Goal of the exercise - Copy out the data below verbatim.
START Excerpted records
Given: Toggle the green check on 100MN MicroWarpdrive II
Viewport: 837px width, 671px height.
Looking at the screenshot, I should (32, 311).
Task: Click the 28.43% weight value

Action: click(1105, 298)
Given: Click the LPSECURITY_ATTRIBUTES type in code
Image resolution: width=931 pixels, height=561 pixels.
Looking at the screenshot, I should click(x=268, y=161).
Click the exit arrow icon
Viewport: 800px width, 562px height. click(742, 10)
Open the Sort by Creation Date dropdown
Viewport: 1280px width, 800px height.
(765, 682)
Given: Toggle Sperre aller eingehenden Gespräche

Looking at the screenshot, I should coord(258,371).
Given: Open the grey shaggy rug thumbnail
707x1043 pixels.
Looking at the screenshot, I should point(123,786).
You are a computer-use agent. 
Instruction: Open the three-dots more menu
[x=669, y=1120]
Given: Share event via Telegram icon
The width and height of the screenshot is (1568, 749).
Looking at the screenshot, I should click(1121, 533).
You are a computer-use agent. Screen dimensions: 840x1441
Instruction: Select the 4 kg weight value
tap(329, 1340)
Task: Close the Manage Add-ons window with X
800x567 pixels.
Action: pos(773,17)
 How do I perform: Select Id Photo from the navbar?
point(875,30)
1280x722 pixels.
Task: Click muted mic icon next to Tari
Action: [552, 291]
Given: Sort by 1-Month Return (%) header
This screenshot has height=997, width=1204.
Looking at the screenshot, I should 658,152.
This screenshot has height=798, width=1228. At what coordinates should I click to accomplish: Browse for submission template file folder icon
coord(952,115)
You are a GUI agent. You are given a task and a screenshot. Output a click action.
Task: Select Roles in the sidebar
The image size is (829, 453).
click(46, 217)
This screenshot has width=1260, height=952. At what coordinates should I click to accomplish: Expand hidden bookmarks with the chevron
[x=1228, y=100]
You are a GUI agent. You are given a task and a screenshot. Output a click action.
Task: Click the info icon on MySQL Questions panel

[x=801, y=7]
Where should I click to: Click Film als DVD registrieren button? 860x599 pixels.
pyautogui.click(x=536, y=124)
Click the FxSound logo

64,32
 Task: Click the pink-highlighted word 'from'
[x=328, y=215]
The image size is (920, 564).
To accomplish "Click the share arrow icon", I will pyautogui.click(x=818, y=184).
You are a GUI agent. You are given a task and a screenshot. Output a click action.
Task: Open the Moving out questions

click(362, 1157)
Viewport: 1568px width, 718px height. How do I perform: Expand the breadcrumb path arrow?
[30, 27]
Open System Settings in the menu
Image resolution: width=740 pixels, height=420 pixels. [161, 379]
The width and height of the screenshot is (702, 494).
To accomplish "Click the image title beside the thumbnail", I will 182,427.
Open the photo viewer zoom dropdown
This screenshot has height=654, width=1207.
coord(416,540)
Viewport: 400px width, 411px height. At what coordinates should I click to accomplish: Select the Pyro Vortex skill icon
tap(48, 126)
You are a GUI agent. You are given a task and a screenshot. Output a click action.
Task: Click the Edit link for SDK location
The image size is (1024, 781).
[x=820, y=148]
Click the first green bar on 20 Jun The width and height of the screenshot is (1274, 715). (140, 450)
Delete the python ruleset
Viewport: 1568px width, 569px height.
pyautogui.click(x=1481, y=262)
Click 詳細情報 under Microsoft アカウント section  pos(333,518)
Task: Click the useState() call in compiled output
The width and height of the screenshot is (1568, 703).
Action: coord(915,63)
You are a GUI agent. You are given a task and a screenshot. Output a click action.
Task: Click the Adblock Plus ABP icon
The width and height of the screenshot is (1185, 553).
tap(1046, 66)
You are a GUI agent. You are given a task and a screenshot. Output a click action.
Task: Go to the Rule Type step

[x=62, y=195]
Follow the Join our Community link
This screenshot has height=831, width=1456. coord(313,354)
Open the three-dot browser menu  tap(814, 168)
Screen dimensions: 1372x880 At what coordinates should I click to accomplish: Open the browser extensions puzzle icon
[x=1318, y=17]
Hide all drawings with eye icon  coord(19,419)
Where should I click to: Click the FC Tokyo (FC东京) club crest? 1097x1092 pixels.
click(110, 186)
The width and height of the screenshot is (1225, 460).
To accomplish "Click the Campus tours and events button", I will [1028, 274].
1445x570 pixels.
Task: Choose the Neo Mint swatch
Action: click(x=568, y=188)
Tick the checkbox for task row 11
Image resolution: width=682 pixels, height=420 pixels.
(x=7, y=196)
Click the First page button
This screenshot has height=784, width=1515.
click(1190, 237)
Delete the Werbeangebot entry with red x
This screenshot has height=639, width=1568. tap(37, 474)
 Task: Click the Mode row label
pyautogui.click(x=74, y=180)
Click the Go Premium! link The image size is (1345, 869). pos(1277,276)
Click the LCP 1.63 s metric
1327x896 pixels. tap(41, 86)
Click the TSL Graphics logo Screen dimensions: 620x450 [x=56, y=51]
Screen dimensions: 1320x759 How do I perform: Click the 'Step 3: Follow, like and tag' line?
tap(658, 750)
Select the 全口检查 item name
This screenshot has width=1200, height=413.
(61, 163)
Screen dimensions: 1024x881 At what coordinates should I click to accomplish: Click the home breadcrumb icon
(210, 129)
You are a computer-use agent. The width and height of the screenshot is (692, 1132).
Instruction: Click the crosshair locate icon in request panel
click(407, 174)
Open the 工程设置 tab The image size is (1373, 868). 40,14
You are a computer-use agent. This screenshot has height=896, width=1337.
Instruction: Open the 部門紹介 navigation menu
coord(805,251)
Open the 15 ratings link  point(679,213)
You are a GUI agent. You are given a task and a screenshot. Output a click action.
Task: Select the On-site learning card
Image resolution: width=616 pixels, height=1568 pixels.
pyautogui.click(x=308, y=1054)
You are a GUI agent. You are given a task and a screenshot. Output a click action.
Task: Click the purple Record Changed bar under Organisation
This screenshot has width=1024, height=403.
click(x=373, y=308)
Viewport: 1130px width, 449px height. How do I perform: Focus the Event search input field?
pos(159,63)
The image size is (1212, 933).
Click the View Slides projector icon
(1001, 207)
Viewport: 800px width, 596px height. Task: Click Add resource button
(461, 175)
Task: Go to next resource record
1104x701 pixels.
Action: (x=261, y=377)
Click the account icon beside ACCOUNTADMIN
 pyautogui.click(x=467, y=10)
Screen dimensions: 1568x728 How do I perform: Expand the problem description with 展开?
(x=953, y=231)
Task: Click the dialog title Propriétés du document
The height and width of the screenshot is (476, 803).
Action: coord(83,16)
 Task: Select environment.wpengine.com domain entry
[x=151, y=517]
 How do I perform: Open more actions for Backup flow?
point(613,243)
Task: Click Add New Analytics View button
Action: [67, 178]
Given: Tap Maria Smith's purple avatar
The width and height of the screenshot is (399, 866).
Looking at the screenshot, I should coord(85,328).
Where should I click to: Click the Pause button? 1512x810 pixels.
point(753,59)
END Excerpted records
Exercise response -
Given: Toggle the green check on 100MN MicroWarpdrive II
Viewport: 837px width, 671px height.
Looking at the screenshot, I should (32, 311).
Task: Click the 28.43% weight value

Action: click(1105, 298)
Given: Click the LPSECURITY_ATTRIBUTES type in code
Image resolution: width=931 pixels, height=561 pixels.
Looking at the screenshot, I should click(x=268, y=161).
Click the exit arrow icon
Viewport: 800px width, 562px height. click(742, 10)
Open the Sort by Creation Date dropdown
Viewport: 1280px width, 800px height.
(765, 682)
Given: Toggle Sperre aller eingehenden Gespräche

Looking at the screenshot, I should coord(258,371).
Given: Open the grey shaggy rug thumbnail
707x1043 pixels.
Looking at the screenshot, I should point(123,786).
You are a computer-use agent. 
Instruction: Open the three-dots more menu
[x=669, y=1120]
Given: Share event via Telegram icon
The width and height of the screenshot is (1568, 749).
Looking at the screenshot, I should click(1121, 533).
You are a computer-use agent. Screen dimensions: 840x1441
Instruction: Select the 4 kg weight value
tap(329, 1340)
Task: Close the Manage Add-ons window with X
800x567 pixels.
Action: pos(773,17)
 How do I perform: Select Id Photo from the navbar?
point(875,30)
1280x722 pixels.
Task: Click muted mic icon next to Tari
Action: [552, 291]
Given: Sort by 1-Month Return (%) header
This screenshot has height=997, width=1204.
Looking at the screenshot, I should 658,152.
This screenshot has height=798, width=1228. At what coordinates should I click to accomplish: Browse for submission template file folder icon
coord(952,115)
You are a GUI agent. You are given a task and a screenshot. Output a click action.
Task: Select Roles in the sidebar
The image size is (829, 453).
click(46, 217)
This screenshot has width=1260, height=952. At what coordinates should I click to accomplish: Expand hidden bookmarks with the chevron
[x=1228, y=100]
You are a GUI agent. You are given a task and a screenshot. Output a click action.
Task: Click the info icon on MySQL Questions panel

[x=801, y=7]
Where should I click to: Click Film als DVD registrieren button? 860x599 pixels.
pyautogui.click(x=536, y=124)
Click the FxSound logo

64,32
 Task: Click the pink-highlighted word 'from'
[x=328, y=215]
The image size is (920, 564).
To accomplish "Click the share arrow icon", I will pyautogui.click(x=818, y=184).
You are a GUI agent. You are given a task and a screenshot. Output a click action.
Task: Open the Moving out questions

click(362, 1157)
Viewport: 1568px width, 718px height. How do I perform: Expand the breadcrumb path arrow?
[30, 27]
Open System Settings in the menu
Image resolution: width=740 pixels, height=420 pixels. [161, 379]
The width and height of the screenshot is (702, 494).
To accomplish "Click the image title beside the thumbnail", I will 182,427.
Open the photo viewer zoom dropdown
This screenshot has height=654, width=1207.
coord(416,540)
Viewport: 400px width, 411px height. At what coordinates should I click to accomplish: Select the Pyro Vortex skill icon
tap(48, 126)
You are a GUI agent. You are given a task and a screenshot. Output a click action.
Task: Click the Edit link for SDK location
The image size is (1024, 781).
[x=820, y=148]
Click the first green bar on 20 Jun The width and height of the screenshot is (1274, 715). (140, 450)
Delete the python ruleset
Viewport: 1568px width, 569px height.
pyautogui.click(x=1481, y=262)
Click 詳細情報 under Microsoft アカウント section  pos(333,518)
Task: Click the useState() call in compiled output
The width and height of the screenshot is (1568, 703).
Action: coord(915,63)
You are a GUI agent. You are given a task and a screenshot. Output a click action.
Task: Click the Adblock Plus ABP icon
The width and height of the screenshot is (1185, 553).
tap(1046, 66)
You are a GUI agent. You are given a task and a screenshot. Output a click action.
Task: Go to the Rule Type step

[x=62, y=195]
Follow the Join our Community link
This screenshot has height=831, width=1456. coord(313,354)
Open the three-dot browser menu  tap(814, 168)
Screen dimensions: 1372x880 At what coordinates should I click to accomplish: Open the browser extensions puzzle icon
[x=1318, y=17]
Hide all drawings with eye icon  coord(19,419)
Where should I click to: Click the FC Tokyo (FC东京) club crest? 1097x1092 pixels.
click(110, 186)
The width and height of the screenshot is (1225, 460).
To accomplish "Click the Campus tours and events button", I will [1028, 274].
1445x570 pixels.
Task: Choose the Neo Mint swatch
Action: click(x=568, y=188)
Tick the checkbox for task row 11
Image resolution: width=682 pixels, height=420 pixels.
(x=7, y=196)
Click the First page button
This screenshot has height=784, width=1515.
click(1190, 237)
Delete the Werbeangebot entry with red x
This screenshot has height=639, width=1568. tap(37, 474)
 Task: Click the Mode row label
pyautogui.click(x=74, y=180)
Click the Go Premium! link The image size is (1345, 869). pos(1277,276)
Click the LCP 1.63 s metric
1327x896 pixels. tap(41, 86)
Click the TSL Graphics logo Screen dimensions: 620x450 [x=56, y=51]
Screen dimensions: 1320x759 How do I perform: Click the 'Step 3: Follow, like and tag' line?
tap(658, 750)
Select the 全口检查 item name
This screenshot has width=1200, height=413.
(61, 163)
Screen dimensions: 1024x881 At what coordinates should I click to accomplish: Click the home breadcrumb icon
(210, 129)
You are a computer-use agent. The width and height of the screenshot is (692, 1132).
Instruction: Click the crosshair locate icon in request panel
click(407, 174)
Open the 工程设置 tab The image size is (1373, 868). 40,14
You are a computer-use agent. This screenshot has height=896, width=1337.
Instruction: Open the 部門紹介 navigation menu
coord(805,251)
Open the 15 ratings link  point(679,213)
You are a GUI agent. You are given a task and a screenshot. Output a click action.
Task: Select the On-site learning card
Image resolution: width=616 pixels, height=1568 pixels.
pyautogui.click(x=308, y=1054)
You are a GUI agent. You are given a task and a screenshot. Output a click action.
Task: Click the purple Record Changed bar under Organisation
This screenshot has width=1024, height=403.
click(x=373, y=308)
Viewport: 1130px width, 449px height. How do I perform: Focus the Event search input field?
pos(159,63)
The image size is (1212, 933).
Click the View Slides projector icon
(1001, 207)
Viewport: 800px width, 596px height. Task: Click Add resource button
(461, 175)
Task: Go to next resource record
1104x701 pixels.
Action: (x=261, y=377)
Click the account icon beside ACCOUNTADMIN
 pyautogui.click(x=467, y=10)
Screen dimensions: 1568x728 How do I perform: Expand the problem description with 展开?
(x=953, y=231)
Task: Click the dialog title Propriétés du document
The height and width of the screenshot is (476, 803).
Action: coord(83,16)
 Task: Select environment.wpengine.com domain entry
[x=151, y=517]
 How do I perform: Open more actions for Backup flow?
point(613,243)
Task: Click Add New Analytics View button
Action: [67, 178]
Given: Tap Maria Smith's purple avatar
The width and height of the screenshot is (399, 866).
Looking at the screenshot, I should coord(85,328).
Where should I click to: Click the Pause button? 1512x810 pixels.
point(753,59)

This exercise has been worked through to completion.